[[ Data, beginning ]]
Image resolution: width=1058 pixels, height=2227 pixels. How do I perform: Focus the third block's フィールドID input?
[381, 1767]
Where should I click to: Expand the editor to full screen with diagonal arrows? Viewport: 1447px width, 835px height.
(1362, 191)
[[ Data, end ]]
[[ Data, beginning ]]
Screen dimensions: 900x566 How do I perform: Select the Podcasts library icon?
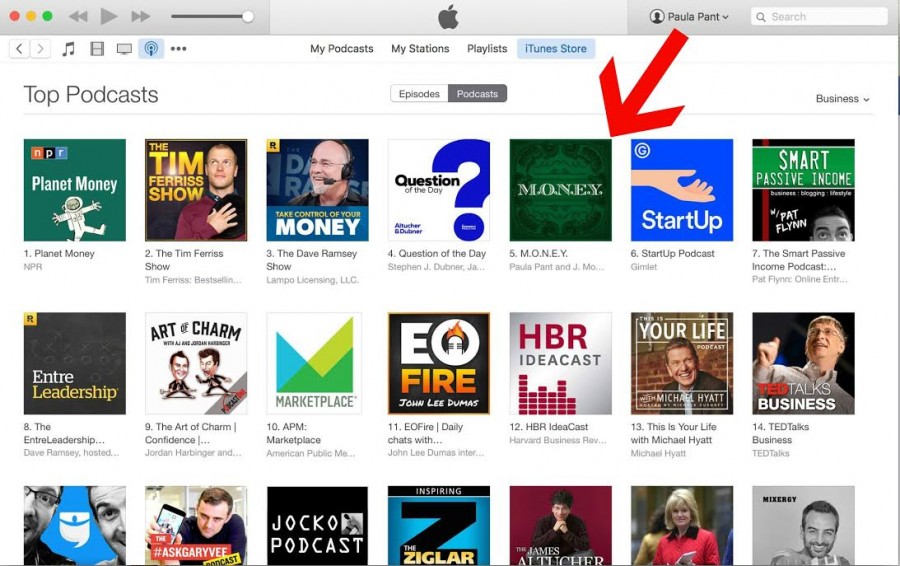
[[ Data, end ]]
[[ Data, beginning ]]
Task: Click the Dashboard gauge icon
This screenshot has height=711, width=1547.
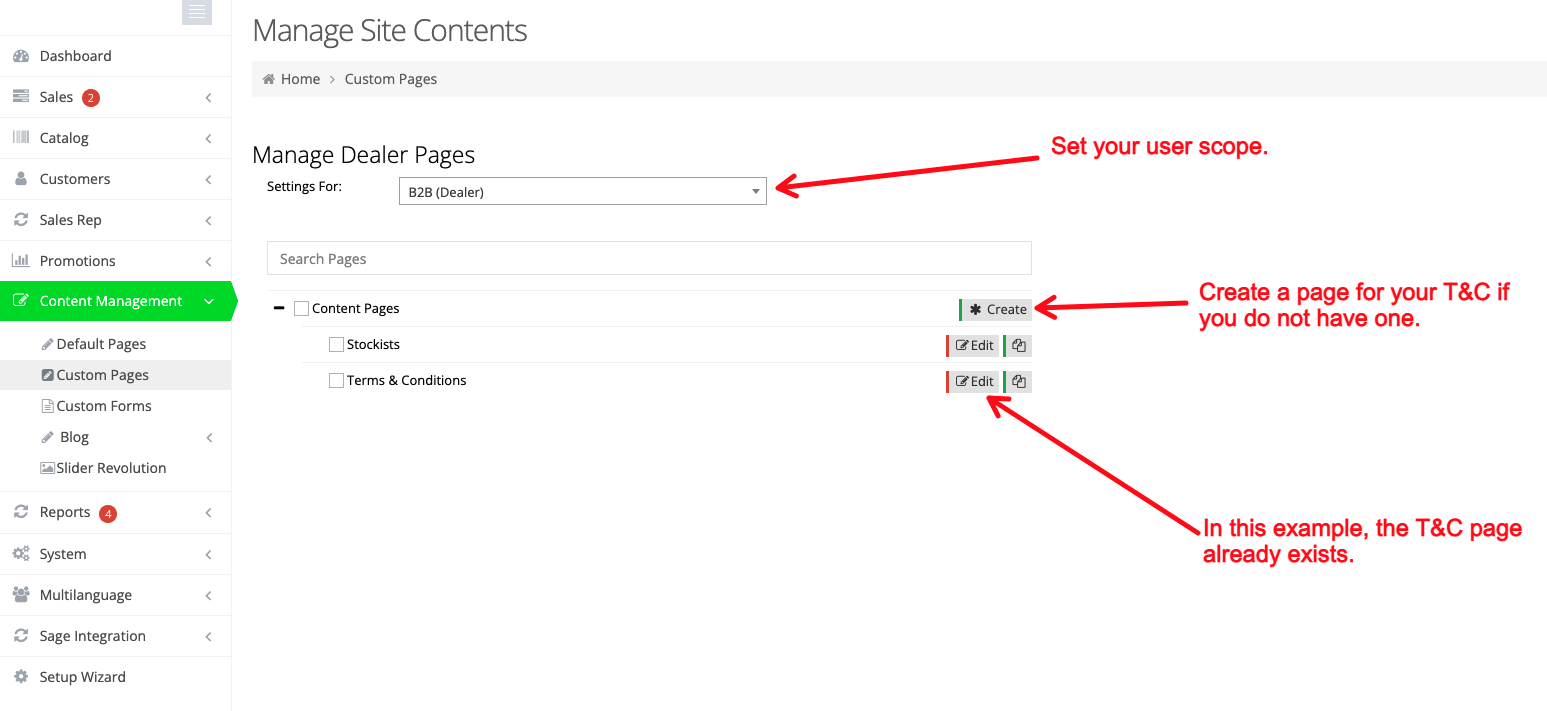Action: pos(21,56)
[[ Data, end ]]
* _Exercise directions_:
The expected result is a copy of each line in the records where "icon" appears.

* _Response area_:
Screen dimensions: 900x566 How do I perform: Select the Podcasts library icon?
Task: Click the Dashboard gauge icon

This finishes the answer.